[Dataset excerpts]
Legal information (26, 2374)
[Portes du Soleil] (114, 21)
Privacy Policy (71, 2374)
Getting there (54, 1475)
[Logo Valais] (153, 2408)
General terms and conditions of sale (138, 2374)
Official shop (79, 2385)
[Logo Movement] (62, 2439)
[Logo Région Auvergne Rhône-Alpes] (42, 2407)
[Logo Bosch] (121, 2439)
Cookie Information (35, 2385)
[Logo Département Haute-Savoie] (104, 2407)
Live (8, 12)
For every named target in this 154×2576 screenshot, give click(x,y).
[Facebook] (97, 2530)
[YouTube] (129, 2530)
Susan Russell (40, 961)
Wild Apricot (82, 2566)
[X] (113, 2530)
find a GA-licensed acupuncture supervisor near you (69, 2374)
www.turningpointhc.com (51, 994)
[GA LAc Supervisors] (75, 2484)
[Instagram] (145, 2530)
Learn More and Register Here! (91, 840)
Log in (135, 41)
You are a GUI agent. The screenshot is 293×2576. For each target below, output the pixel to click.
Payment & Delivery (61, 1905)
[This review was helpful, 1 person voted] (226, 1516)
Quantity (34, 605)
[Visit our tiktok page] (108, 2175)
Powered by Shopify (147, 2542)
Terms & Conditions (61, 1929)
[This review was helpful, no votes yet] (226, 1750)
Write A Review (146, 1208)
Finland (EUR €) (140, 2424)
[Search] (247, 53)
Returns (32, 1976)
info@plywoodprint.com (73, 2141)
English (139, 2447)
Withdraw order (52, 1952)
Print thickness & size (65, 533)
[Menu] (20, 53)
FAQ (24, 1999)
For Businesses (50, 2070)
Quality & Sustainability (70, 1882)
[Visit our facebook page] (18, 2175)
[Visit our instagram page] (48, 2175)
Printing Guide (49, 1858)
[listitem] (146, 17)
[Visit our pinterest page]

What to produce.
Every line in the records has to be written out again exactly.

Problem solution.
Legal information (26, 2374)
[Portes du Soleil] (114, 21)
Privacy Policy (71, 2374)
Getting there (54, 1475)
[Logo Valais] (153, 2408)
General terms and conditions of sale (138, 2374)
Official shop (79, 2385)
[Logo Movement] (62, 2439)
[Logo Région Auvergne Rhône-Alpes] (42, 2407)
[Logo Bosch] (121, 2439)
Cookie Information (35, 2385)
[Logo Département Haute-Savoie] (104, 2407)
Live (8, 12)
For every named target in this 154×2576 screenshot, give click(x,y).
[Facebook] (97, 2530)
[YouTube] (129, 2530)
Susan Russell (40, 961)
Wild Apricot (82, 2566)
[X] (113, 2530)
find a GA-licensed acupuncture supervisor near you (69, 2374)
www.turningpointhc.com (51, 994)
[GA LAc Supervisors] (75, 2484)
[Instagram] (145, 2530)
Learn More and Register Here! (91, 840)
Log in (135, 41)
You are a GUI agent. The screenshot is 293×2576. For each target below, output the pixel to click.
Payment & Delivery (61, 1905)
[This review was helpful, 1 person voted] (226, 1516)
Quantity (34, 605)
[Visit our tiktok page] (108, 2175)
Powered by Shopify (147, 2542)
Terms & Conditions (61, 1929)
[This review was helpful, no votes yet] (226, 1750)
Write A Review (146, 1208)
Finland (EUR €) (140, 2424)
[Search] (247, 53)
Returns (32, 1976)
info@plywoodprint.com (73, 2141)
English (139, 2447)
Withdraw order (52, 1952)
Print thickness & size (65, 533)
[Menu] (20, 53)
FAQ (24, 1999)
For Businesses (50, 2070)
Quality & Sustainability (70, 1882)
[Visit our facebook page] (18, 2175)
[Visit our instagram page] (48, 2175)
Printing Guide (49, 1858)
[listitem] (146, 17)
[Visit our pinterest page]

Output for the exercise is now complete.